_Work instruction_.
Using the Jackson Pollock entry below, list every painting by Pollock that it names, with the collection and year it gives for each.

_Given text_.
= Beginning of Section =

1492–8), both in St Peter's, Rome. The latter contains the first sepulchral effigy that simulated the living man.
Pollock , Jackson
(1912–56).
American painter, the commanding figure of the
Abstract Expressionist
movement. In 1929–31 he studied at the
Art Students League
under Thomas Hart
Benton
and was influenced not only by Benton 's restlessly energetic style, but also by his image as a virile, hard-drinking macho-man (Pollock began treatment for alcoholism in 1937 and in 1939 he started therapy with Jungian psychoanalysists, using his drawings in sessions with them). During the 1930s he painted in Benton's
Regionalist
vein, and he was influenced also by the work of the Mexican muralists (see
OROZCO
;
RIVERA
;
SIQUEIROS
) and by certain aspects of
Surrealism
, particularly the use of mythical or totemic figures as archetypes of the unconscious. From 1935 to 1942 he worked for the
Federal Art Project
, and in 1943 he was given a contract by Peggy
Guggenheim
; his first one-man show was held at her Art of this Century gallery in that year. A characteristic work of this time is
The She-Wolf
(MOMA, New York, 1943), a semi-abstract picture with vehemently handled paint and ominous imagery recalling the monstrous creatures of
Picasso's
Guernica
period. By the mid-1940s Pollock was painting in a completely abstract manner, and the ‘drip and splash’ style for which he is best known emerged with some abruptness in 1947. Instead of using the traditional easel, he laid his canvas on the floor and poured and dripped his paint from a can (using commercial enamels and metallic paint because their texture was better suited to the technique); instead of using brushes, he manipulated the paint with ‘sticks, trowels or knives’ (to use his own words), sometimes obtaining textured effects by the admixture of ‘sand, broken glass or other foreign matter’. In line with Surrealist theories of
automatism
, this method of
Action painting
was supposed by artists and critics alike to result in a direct expression or revelation of the subconscious mind of the painter. Pollock's technique was bound up with the creation of the
All-over method of painting
, which avoids any points of emphasis and abandons the traditional idea of composition in terms of relation among parts. The design of the painting had no relation to the size or shape of the canvas—indeed in the finished work the canvas was sometimes docked or trimmed to suit the image. These characteristics were important for the development of American abstract painting in the late 1940s and early 1950s, and when the drip paintings were first publicly shown, at Betty
Parsons's
New York gallery in 1948, Willem
de Kooning
commented ‘Jackson's broken the ice.’
Pollock's drip period lasted only from 1947 to 1951 (in the 1950s he went back to quasi-figurative work), but it is on the paintings of these four years that his enormous reputation rests. Among the most celebrated are
Autumn Rhythm
(MOMA, New York, 1950) and
Lavender Mist
(NG, Washington, 1950), which Robert
Hughes
describes as ‘his most ravishingly atmospheric painting’. Pollock was supported by advanced critics, particularly Clement
Greenberg
and Harold
Rosenberg
, and in 1949 the French painter Georges
Mathieu
said that he considered him the ‘greatest living American painter’. However, he was also subject to much abuse as the leader of a still little comprehended movement (in 1956
Time
magazine called him ‘Jack the Dripper’). By 1960 he was generally recognized as the most important figure in the most important movement in the history of American painting, but a movement from which artists were already in reaction. His unhappy personal life and his premature death in a car crash contributed to his status as one of the legends of modern art; he was the first American painter to become a ‘star’.

= End of Section =

Records in a dataset
= Beginning of Section =

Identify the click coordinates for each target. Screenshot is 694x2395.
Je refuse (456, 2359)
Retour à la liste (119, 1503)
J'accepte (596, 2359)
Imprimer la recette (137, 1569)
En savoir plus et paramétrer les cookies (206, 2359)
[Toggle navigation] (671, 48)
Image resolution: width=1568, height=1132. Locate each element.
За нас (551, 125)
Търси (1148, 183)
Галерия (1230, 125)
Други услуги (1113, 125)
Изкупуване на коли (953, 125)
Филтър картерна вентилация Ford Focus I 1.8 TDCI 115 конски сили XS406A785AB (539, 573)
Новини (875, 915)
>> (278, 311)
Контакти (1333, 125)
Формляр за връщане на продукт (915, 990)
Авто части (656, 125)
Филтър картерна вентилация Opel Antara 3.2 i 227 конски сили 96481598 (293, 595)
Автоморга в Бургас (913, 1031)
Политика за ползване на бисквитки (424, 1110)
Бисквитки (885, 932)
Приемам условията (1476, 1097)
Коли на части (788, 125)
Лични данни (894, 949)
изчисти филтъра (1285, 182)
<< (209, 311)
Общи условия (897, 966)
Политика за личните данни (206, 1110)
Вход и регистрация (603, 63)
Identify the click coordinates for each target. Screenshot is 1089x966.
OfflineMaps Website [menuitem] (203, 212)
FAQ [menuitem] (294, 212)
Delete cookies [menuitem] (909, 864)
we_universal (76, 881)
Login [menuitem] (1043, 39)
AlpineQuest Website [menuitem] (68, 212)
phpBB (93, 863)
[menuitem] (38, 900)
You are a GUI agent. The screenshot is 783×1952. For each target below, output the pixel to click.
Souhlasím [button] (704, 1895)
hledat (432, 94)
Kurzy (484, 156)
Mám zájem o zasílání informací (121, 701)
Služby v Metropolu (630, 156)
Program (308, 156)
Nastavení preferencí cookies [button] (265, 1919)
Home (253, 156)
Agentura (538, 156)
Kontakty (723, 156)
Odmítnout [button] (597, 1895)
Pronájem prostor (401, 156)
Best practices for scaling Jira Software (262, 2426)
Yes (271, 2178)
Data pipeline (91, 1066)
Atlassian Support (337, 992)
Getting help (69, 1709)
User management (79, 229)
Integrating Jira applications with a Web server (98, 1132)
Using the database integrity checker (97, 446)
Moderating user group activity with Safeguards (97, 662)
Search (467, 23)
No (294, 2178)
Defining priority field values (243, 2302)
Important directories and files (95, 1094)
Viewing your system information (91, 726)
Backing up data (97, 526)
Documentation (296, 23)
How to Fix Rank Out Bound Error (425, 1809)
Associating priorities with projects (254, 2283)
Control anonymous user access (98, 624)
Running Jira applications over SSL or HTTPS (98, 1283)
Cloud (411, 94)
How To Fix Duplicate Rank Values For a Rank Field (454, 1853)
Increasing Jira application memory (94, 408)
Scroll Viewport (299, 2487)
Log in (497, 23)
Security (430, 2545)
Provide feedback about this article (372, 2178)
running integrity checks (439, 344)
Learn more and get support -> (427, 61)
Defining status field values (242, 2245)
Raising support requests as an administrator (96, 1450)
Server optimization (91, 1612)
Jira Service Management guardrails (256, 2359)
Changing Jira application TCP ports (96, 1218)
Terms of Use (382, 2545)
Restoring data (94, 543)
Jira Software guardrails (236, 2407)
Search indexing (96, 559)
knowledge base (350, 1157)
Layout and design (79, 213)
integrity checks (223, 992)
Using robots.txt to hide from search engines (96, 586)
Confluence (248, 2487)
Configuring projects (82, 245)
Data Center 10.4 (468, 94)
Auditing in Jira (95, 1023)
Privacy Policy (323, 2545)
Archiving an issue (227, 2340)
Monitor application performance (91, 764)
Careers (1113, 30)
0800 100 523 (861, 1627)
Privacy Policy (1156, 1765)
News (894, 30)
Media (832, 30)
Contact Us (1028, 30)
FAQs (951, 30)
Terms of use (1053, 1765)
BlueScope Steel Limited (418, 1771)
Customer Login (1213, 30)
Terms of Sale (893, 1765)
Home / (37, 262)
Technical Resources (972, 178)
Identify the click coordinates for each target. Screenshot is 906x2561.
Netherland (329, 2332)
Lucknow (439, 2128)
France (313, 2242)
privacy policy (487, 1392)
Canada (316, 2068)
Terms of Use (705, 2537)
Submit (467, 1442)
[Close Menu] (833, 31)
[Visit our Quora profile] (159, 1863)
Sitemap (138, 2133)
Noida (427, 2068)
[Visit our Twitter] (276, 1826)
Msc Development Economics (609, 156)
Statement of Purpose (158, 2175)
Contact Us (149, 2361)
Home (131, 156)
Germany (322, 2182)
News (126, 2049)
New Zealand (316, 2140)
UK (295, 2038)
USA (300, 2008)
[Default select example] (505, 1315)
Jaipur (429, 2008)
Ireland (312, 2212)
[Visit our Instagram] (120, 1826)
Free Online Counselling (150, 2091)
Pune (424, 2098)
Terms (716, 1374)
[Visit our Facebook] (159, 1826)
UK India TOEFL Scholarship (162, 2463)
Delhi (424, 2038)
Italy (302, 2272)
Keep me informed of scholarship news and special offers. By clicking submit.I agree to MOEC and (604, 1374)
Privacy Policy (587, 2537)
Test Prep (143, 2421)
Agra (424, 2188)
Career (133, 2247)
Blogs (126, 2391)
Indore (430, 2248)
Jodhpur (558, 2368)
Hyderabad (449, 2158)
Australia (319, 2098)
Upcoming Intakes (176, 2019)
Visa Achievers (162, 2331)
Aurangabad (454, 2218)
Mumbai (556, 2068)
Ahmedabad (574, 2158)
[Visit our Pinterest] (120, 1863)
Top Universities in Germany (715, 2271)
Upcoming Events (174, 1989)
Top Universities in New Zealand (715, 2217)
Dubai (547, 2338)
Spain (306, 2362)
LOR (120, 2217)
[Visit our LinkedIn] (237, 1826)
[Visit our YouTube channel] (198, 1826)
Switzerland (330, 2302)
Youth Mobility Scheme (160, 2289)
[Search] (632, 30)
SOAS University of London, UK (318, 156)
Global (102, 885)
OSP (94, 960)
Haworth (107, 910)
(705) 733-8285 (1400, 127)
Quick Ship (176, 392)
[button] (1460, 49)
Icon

= End of Section =

_Solution to this problem_.
- The She-Wolf (MOMA, New York, 1943)
- Autumn Rhythm (MOMA, New York, 1950)
- Lavender Mist (NG, Washington, 1950)